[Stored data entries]
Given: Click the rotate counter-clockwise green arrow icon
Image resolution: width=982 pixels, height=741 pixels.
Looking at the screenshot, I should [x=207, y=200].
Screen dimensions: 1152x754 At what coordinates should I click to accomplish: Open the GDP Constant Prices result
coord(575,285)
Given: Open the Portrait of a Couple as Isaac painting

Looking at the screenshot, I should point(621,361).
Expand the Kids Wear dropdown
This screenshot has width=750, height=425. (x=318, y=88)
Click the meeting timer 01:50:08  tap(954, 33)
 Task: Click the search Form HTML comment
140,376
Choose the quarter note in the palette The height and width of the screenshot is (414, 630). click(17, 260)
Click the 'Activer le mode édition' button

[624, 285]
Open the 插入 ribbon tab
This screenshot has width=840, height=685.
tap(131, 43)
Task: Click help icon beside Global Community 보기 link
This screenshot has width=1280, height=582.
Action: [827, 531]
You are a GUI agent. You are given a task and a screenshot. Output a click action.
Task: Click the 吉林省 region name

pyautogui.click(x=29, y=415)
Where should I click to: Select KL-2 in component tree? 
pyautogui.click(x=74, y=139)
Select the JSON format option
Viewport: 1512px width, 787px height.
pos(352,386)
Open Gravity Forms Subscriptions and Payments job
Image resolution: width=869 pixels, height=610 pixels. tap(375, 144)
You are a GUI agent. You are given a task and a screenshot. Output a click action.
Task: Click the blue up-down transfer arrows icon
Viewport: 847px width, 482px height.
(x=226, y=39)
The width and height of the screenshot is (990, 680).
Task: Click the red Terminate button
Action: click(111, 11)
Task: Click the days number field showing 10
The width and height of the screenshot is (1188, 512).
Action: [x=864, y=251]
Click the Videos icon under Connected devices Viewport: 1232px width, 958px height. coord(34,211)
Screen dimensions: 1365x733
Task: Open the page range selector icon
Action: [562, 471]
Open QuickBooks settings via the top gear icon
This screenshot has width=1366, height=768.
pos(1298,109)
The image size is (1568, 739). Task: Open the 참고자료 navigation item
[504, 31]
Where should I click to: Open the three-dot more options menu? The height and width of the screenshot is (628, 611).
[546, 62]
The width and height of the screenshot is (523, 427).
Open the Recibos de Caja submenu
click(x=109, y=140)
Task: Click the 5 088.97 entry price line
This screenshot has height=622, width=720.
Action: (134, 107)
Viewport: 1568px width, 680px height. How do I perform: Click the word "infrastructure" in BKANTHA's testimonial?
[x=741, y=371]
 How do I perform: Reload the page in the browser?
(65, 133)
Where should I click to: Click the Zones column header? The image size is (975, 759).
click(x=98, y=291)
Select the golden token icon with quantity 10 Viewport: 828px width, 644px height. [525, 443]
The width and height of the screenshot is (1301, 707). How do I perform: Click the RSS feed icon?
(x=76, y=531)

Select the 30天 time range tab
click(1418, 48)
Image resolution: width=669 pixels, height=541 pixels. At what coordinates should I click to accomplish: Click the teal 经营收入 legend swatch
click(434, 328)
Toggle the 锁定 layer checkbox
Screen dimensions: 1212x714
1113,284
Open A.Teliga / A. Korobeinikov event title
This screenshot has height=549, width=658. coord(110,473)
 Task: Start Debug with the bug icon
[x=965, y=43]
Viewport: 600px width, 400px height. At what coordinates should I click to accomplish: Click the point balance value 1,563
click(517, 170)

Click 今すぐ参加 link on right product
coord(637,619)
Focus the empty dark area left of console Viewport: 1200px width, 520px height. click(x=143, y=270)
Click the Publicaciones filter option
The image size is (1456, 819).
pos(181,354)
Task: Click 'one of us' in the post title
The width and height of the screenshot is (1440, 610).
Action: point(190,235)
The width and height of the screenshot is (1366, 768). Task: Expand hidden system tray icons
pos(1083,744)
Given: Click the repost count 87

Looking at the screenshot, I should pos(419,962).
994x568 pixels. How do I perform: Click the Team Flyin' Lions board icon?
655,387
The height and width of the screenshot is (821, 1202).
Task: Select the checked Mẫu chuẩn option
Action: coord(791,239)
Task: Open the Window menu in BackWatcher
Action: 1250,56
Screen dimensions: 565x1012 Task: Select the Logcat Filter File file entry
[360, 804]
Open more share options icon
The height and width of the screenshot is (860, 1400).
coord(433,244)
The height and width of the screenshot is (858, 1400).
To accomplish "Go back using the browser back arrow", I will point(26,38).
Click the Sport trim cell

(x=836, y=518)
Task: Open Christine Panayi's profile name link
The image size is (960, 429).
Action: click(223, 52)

▶ **Work item**
From the line containing "Task: Open Christine" through the last line of the entries above, print every line exactly, including both ends, and nothing else.

▶ **Result for this exercise**
Task: Open Christine Panayi's profile name link
The image size is (960, 429).
Action: click(223, 52)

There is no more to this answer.